# INPUT MATERIAL
───
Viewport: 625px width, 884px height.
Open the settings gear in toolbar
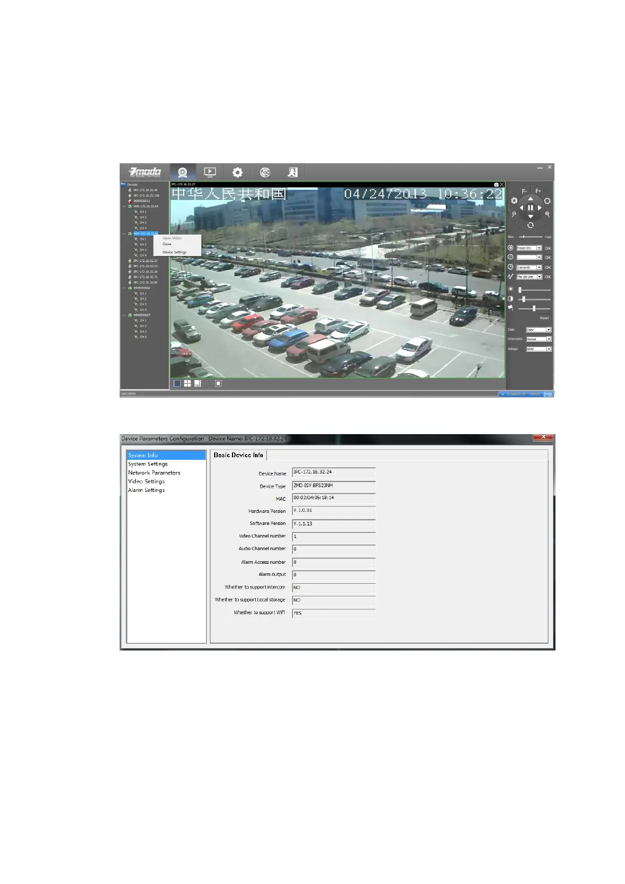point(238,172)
───
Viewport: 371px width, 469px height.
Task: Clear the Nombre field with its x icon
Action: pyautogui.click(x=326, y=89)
───
# TASK DETAILS
Reproduce the entries from the line containing "Viewport: 625px width, 884px height." through the line containing "point(238,172)", with both of those lines included, and leave out the pictures.

# THE ANSWER
Viewport: 625px width, 884px height.
Open the settings gear in toolbar
point(238,172)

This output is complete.